From mboxrd@z Thu Jan  1 00:00:00 1970
From: Stefan Priebe <s.priebe@profihost.ag>
Subject: Re: still recovery issues with cuttlefish
Date: Wed, 21 Aug 2013 21:37:18 +0200
Message-ID: <521516EE.9070405@profihost.ag>
References: <51FA1AC1.8040207@profihost.ag> <51FBF765.9030700@profihost.ag> <CA+4uBUZY-_jsnG+wfE4LXL-Dw2CtRkNuANwPMMJ4JyUU=4tdRQ@mail.gmail.com> <51FBFE85.5040700@profihost.ag> <5203A597.4060701@cloudapt.com> <5203DFAE.9070100@profihost.ag> <CA+4uBUYgLmP0EMv1+Gzd9ndR42o9ahTL6bnoAAD8QS+Cax7Yzg@mail.gmail.com> <52068FB6.1080209@profihost.ag> <CA+4uBUY9JiRG28MB_JqXSUe7OaK01uSOTOVCe+baFK2YuNLiaw@mail.gmail.com> <673B805F-B036-4066-B8AD-770E6464B64C@profihost.ag> <CA+4uBUYBGnCj5Mbj+v8=cFNLYqPrBiR5VqNUJD6m+dXgeHSHzQ@mail.gmail.com> <CA+4uBUaM2X4aR1vNqjHTdoBgbU0jRv9aKeZnbAuraWYWcFxEhQ@mail.gmail.com> <A2DD558D-3934-4E85-8B03-C8FC1EF9B8B3@profihost.ag> <CA+4uBUacvJhS1j_zE7QvidgWCYQcVwLqrz2D=OHdtE-Z05rt4A@mail.gmail.com> <520B2BF0.2030208@profihost.ag> <5214DCA1.3040003@cloudapt.com> <CA+4uBUY+XJzd
 W6SueB9iPLx4X=WUTgvpgrXM35ODV5cSkamE1Q@mail.gmail.com> <52150513.8040908@profihost.ag> <CA+4uBUbRiFdr5-SicQ5YJ3BvrwPyNt155XPCPFThfe6znMPnrw@mail.gmail.com>
Mime-Version: 1.0
Content-Type: text/plain; charset=ISO-8859-1; format=flowed
Content-Transfer-Encoding: 7bit
Return-path: <ceph-devel-owner@vger.kernel.org>
Received: from mail-ph.de-nserver.de ([85.158.179.214]:33908 "EHLO
	mail-ph.de-nserver.de" rhost-flags-OK-OK-OK-OK) by vger.kernel.org
	with ESMTP id S1752069Ab3HUThZ (ORCPT
	<rfc822;ceph-devel@vger.kernel.org>); Wed, 21 Aug 2013 15:37:25 -0400
In-Reply-To: <CA+4uBUbRiFdr5-SicQ5YJ3BvrwPyNt155XPCPFThfe6znMPnrw@mail.gmail.com>
Sender: ceph-devel-owner@vger.kernel.org
List-ID: <ceph-devel.vger.kernel.org>
To: Samuel Just <sam.just@inktank.com>
Cc: Mike Dawson <mike.dawson@cloudapt.com>, "josh.durgin@inktank.com" <josh.durgin@inktank.com>, "ceph-devel@vger.kernel.org" <ceph-devel@vger.kernel.org>, Sage Weil <sage@inktank.com>

Hi Sam,
Am 21.08.2013 21:13, schrieb Samuel Just:
> As long as the request is for an object which is up to date on the
> primary, the request will be served without waiting for recovery.
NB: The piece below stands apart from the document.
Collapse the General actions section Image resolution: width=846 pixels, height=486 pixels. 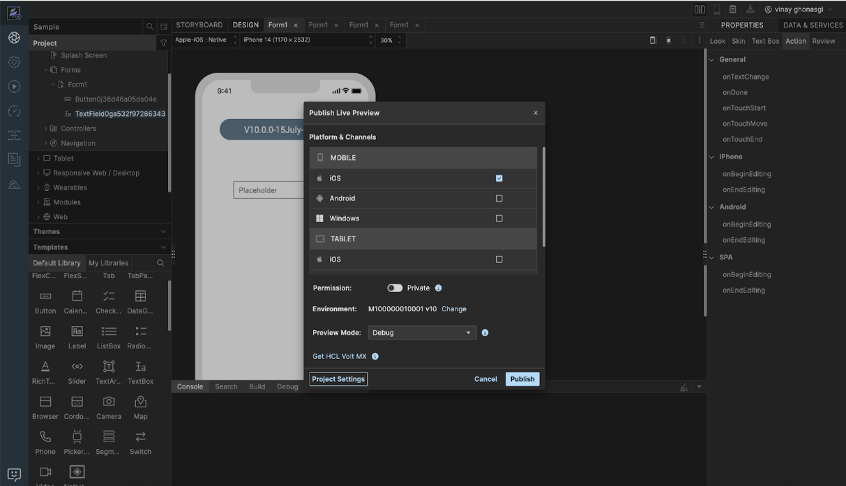(x=713, y=60)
Sure but remember if you have VM random 4K workload a lot of objects go 
out of date pretty soon.

 > A request only waits on recovery if the particular object being read or
> written must be recovered.

Yes but on 4k load this can be a lot.

> Your issue was that recovering the
> particular object being requested was unreasonably slow due to
> silliness in the recovery code which you disabled by disabling
> osd_recover_clone_overlap.

Yes and no. It's better now but far away from being good or perfect. My 
VMs do not crash anymore but i still have a bunch of slow requests (just 
around 10 messages) and still a VERY high I/O load on the disks during 
recovery.

> In cases where the primary osd is significantly behind, we do make one
> of the other osds primary during recovery in order to expedite
> requests (pgs in this state are shown as remapped).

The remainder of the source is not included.